The Song of the Fairy Prince is the third book of The Faerie Court Chronicles, however I read the book completely out of order. I didn’t find any huge gaps in my knowledge and I easily read this as a stand alone. There were some allusions to and appearances of past events and characters but if anything, they made me want to read the two earlier books.
The characters of The Song of the Fairy Prince were a real highlight for me. The two characters Gia and Oliver were amazing. I found each to be so individual and so compelling and so cute and it’s my review I can use poor grammar if I want to.
I felt particularly close to Gia, she seemed so real with her insecurities and struggles to find a place for herself. While I’m not biracial, I found Gia’s inner conflict to find a space for herself incredibly compelling. Minor spoiler alerts ahead – My love for Gia was cemented when she discussed her desire to find a ‘square’ that she fit completely in, namely by identifying as a lesbian. The frank and open discussion of how she felt like an outsider within her two racial identities, coupled with how her feelings for Oliver challenged her idea of herself, was incredibly powerful. It was so great getting to see this struggle represented in a character.
Oliver was also an incredible character. I really enjoyed how, once again, there was this internal struggle for the character. Oliver had and still was, coming to terms with the idea of ‘burdening’ his parents with accepting his trans identity with deciding to then ‘burden’ them again with the reveal of his true Faerie parentage. It was also great to see his quiet confidence and his desire to prove himself. Coupled with Gia, these two were such a pleasure to read.
I know I haven’t talked about the plot of The Song of the Fairy Prince, but I cannot get over my love for Gia and Oliver. To see Gia recognise her feelings for Oliver, to see her come to grips with her sexuality and admit to herself that it’s okay to evolve as a person, was so amazing. To see the two characters think through and experience these issues in a young adult book was so refreshing and important. Where were these books when I was a teenager?!
Best Bits: I’m not going to lie, I got the warm fuzzies whenever Gia and Oliver had moments together. I think their relationship was so cute and honestly, I would love to see more of these two ❤
Another thing I loved,was when Gia and Oliver discus their previous dating history. I usually hate when characters talks about their past sexual/romantic relationships (no judgements 😛 ) but I really enjoyed seeing Oliver as a sexual being. That voice 😉
Recommendations: If you’re an avid young adult or fantasy reader then this book is a must. If you’re not an ‘avid’ reader but still like Young Adult and fantasy, I still think this book is a must!
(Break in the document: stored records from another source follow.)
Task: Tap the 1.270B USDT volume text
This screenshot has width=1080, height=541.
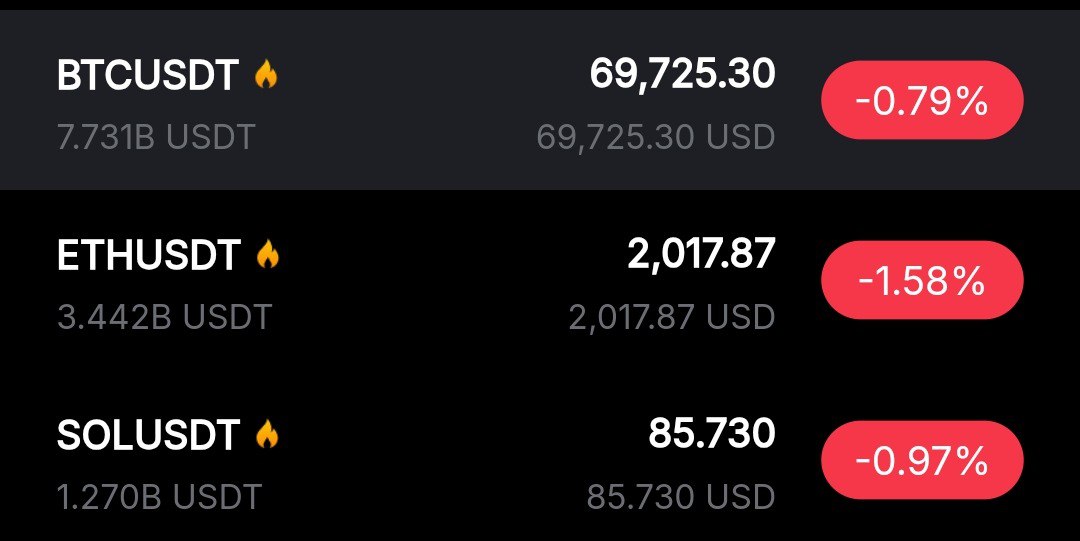Action: pos(159,496)
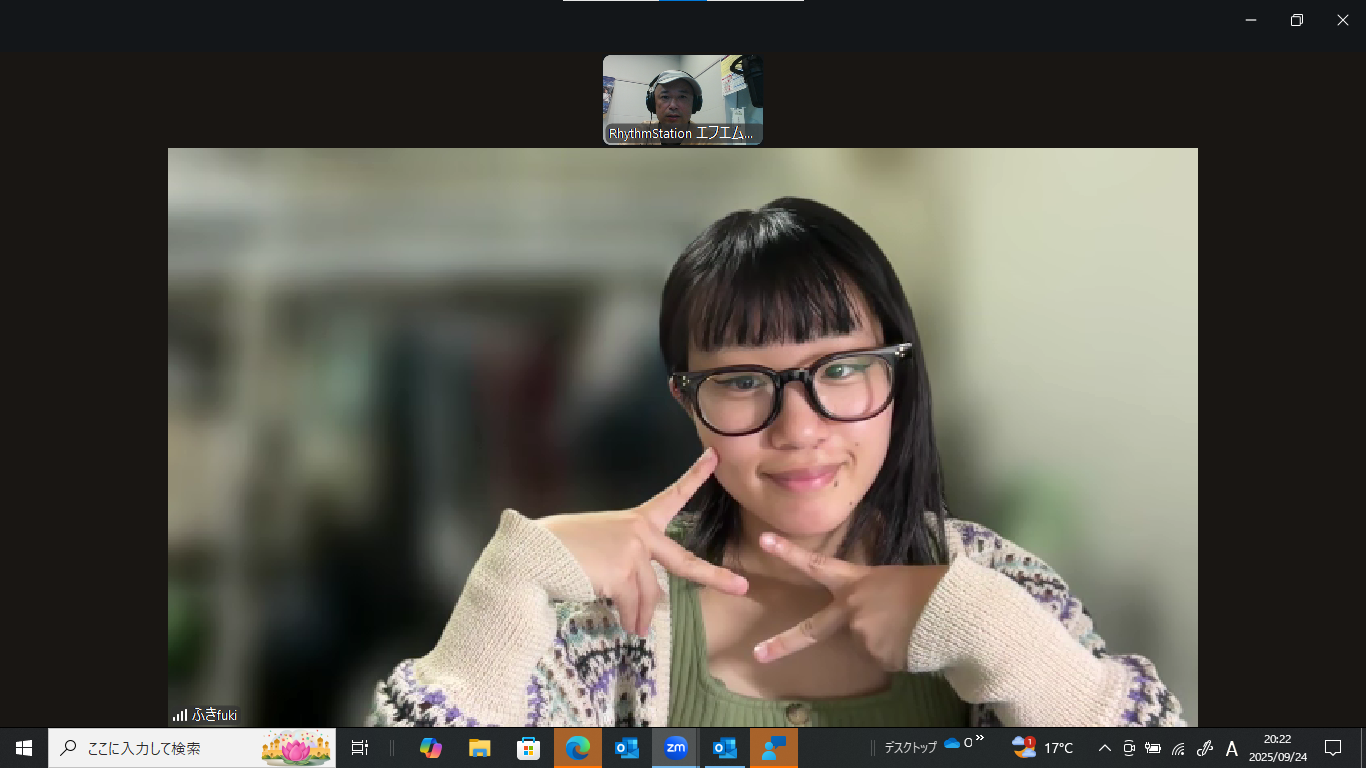Click the RhythmStation participant video thumbnail

coord(682,100)
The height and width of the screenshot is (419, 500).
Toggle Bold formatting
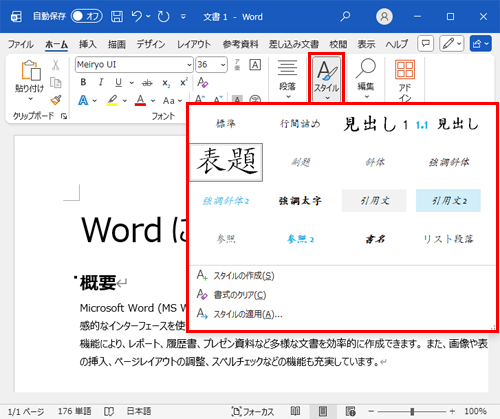coord(83,82)
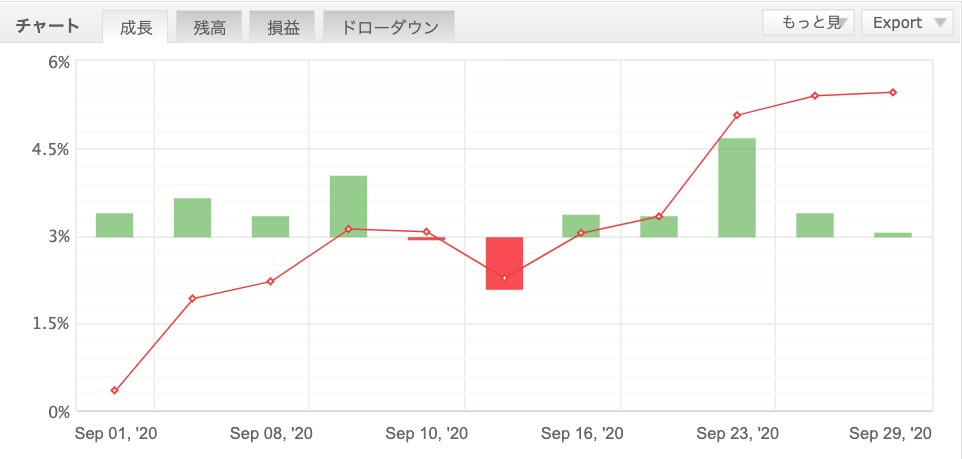Click the Export dropdown arrow

pyautogui.click(x=939, y=23)
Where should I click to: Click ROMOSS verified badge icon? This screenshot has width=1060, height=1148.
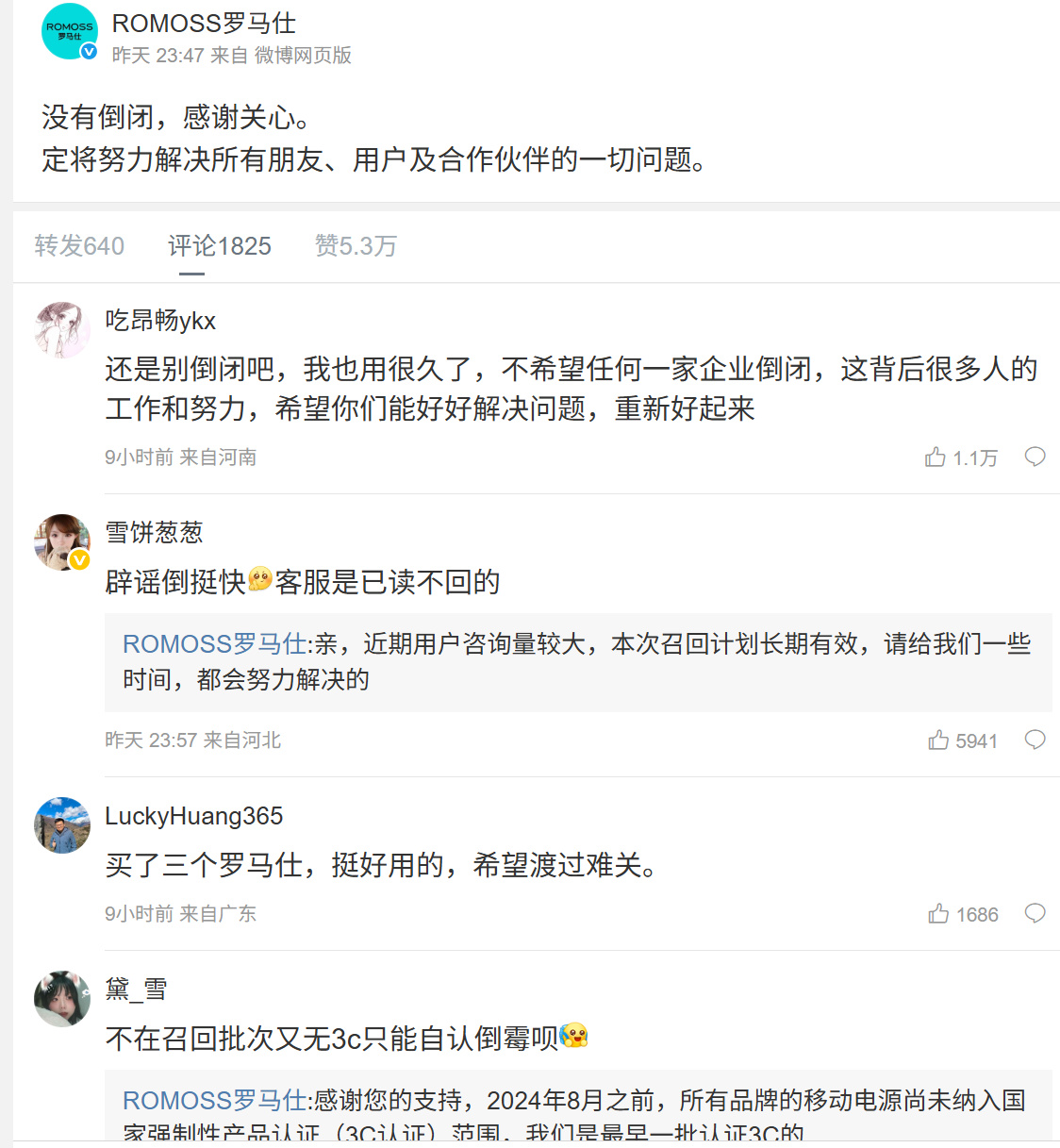(x=89, y=52)
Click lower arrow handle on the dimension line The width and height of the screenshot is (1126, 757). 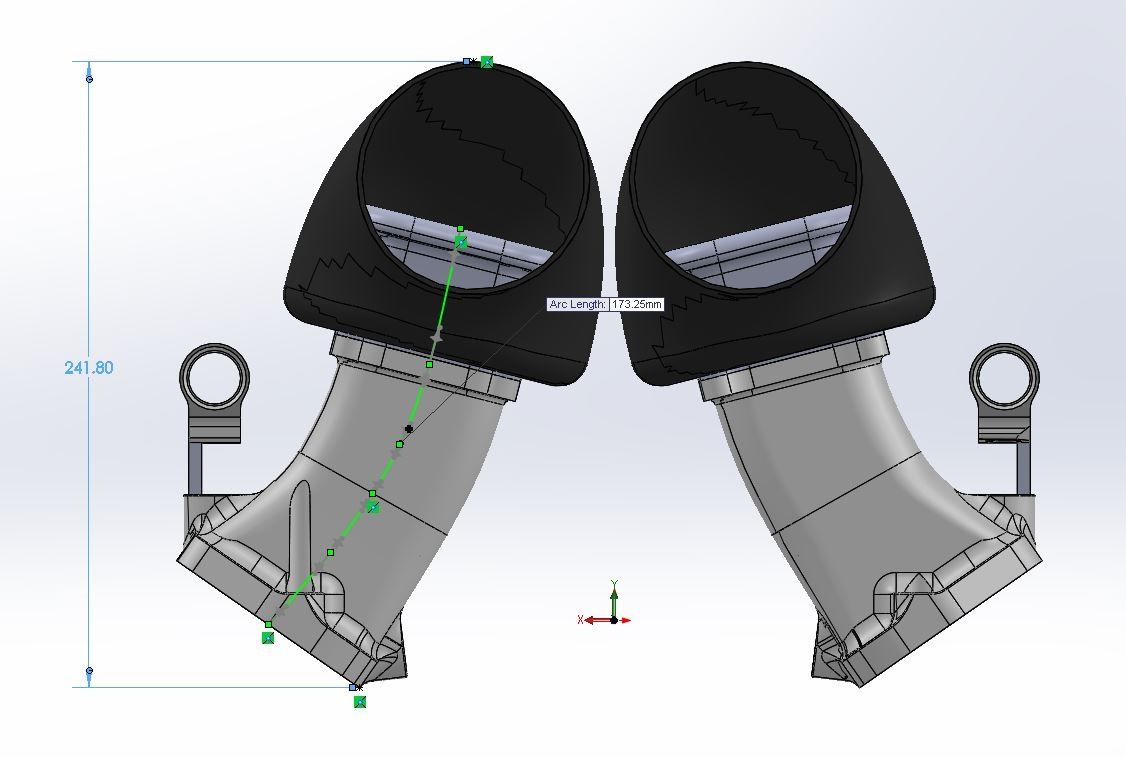89,671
Also if you’re someone who’s interested in reading more books with QUILTBAG* characters, definitely give this book a read.
Also also, if you’re a fan of Holly Black, you should really try reading this book!
*QUILTBAG = Acronym of Queer/Questioning, Undecided, Intersex, Lesbian, Trans, Bisexual, Asexual, and Gay/Genderqueer.
Please note: I received a copy of The Song of the Fairy Prince from NetGalley.